**TEXT TO READ:**
————————
It’s agonizing to have to face the fact that someone in
whom you have invested your whole life is hell bent on destroying you, in order
to get their own needs met. It’s
devastating to think that you couldn’t make yourself truly matter to them.
Anyone who has lived with an abuser knows how hard it is
to face that ultimate ugly truth. It is
far easier to slip into the kind of misguided thinking that minimizes the
threat to your wellbeing, whether that threat to is physical and immediate or
emotional. The awfulness of the reality
is too difficult to acknowledge. Addressing it requires a degree of energy that may seem impossibly hard
to find.
It may seem easier to give up the struggle and put your
trust in – of all people – the abusive partner, or maybe just give up caring
whether you live or die.
How tragic is that?
How tragic is it when you stop envisaging a worthwhile
future for yourself? When you feel you
will never be more than a beggar at the feast of life? When you are so drained that you feel almost
ready to consign your children also to emotional beggary?
————————
**SOURCE DATA:**
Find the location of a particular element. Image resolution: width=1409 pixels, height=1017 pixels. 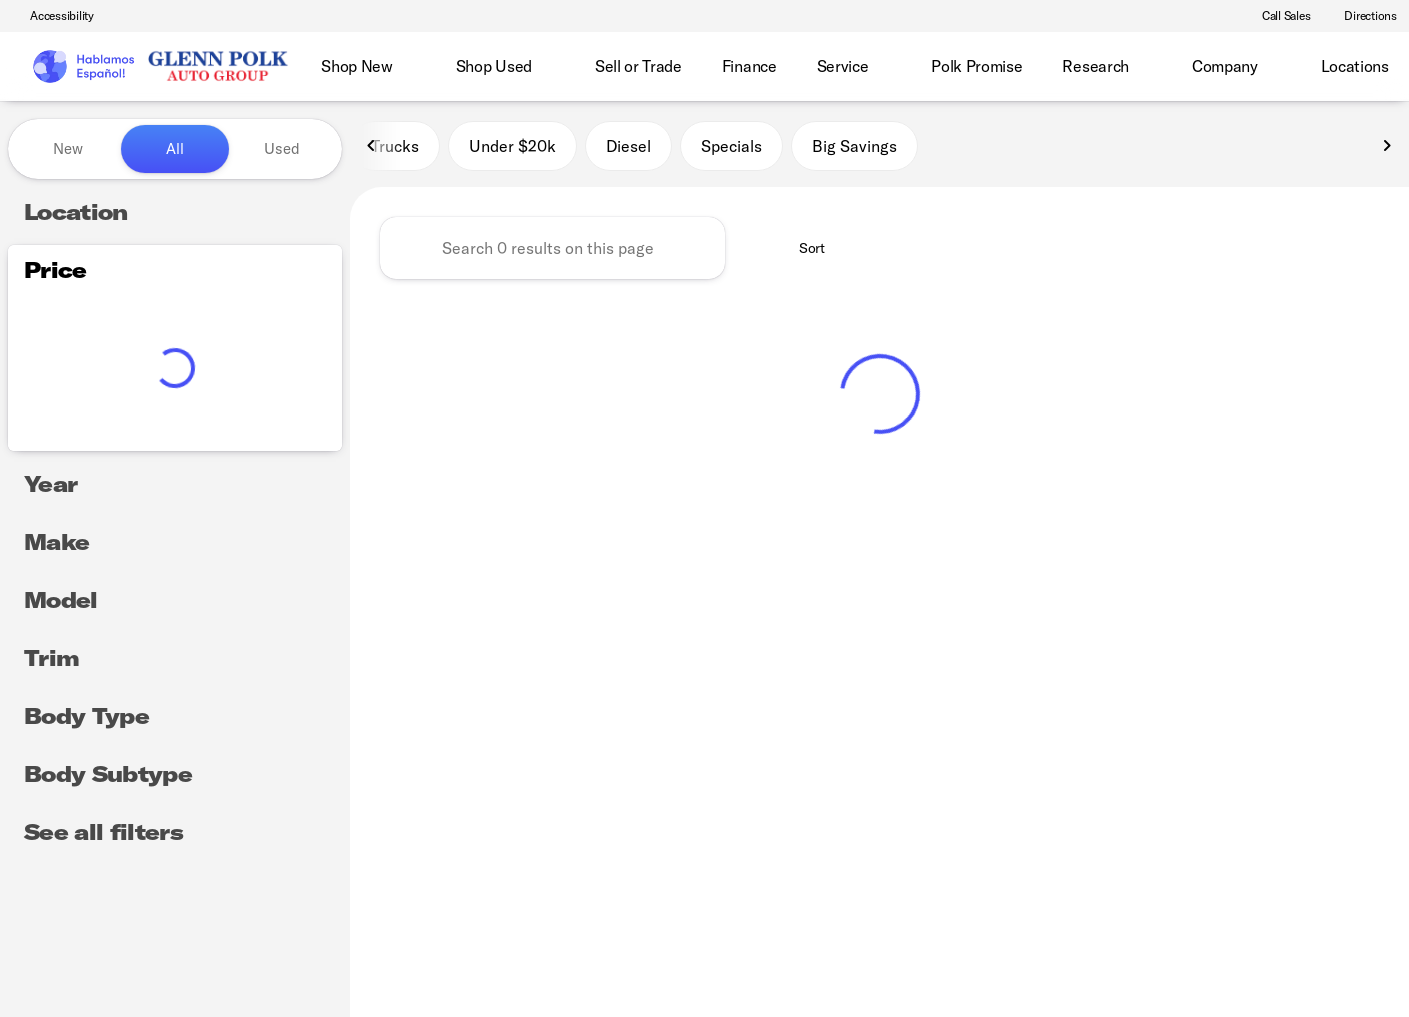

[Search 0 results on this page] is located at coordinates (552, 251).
————————
**WORK TO BE COMPLETED:** Reproduce the passage on living with an abuser word for word, from start to finish. Only the passage on living with an abuser is relevant here; the material plays no part.

**OUTPUT FOR THIS EXERCISE:**
It’s agonizing to have to face the fact that someone in
whom you have invested your whole life is hell bent on destroying you, in order
to get their own needs met. It’s
devastating to think that you couldn’t make yourself truly matter to them.
Anyone who has lived with an abuser knows how hard it is
to face that ultimate ugly truth. It is
far easier to slip into the kind of misguided thinking that minimizes the
threat to your wellbeing, whether that threat to is physical and immediate or
emotional. The awfulness of the reality
is too difficult to acknowledge. Addressing it requires a degree of energy that may seem impossibly hard
to find.
It may seem easier to give up the struggle and put your
trust in – of all people – the abusive partner, or maybe just give up caring
whether you live or die.
How tragic is that?
How tragic is it when you stop envisaging a worthwhile
future for yourself? When you feel you
will never be more than a beggar at the feast of life? When you are so drained that you feel almost
ready to consign your children also to emotional beggary?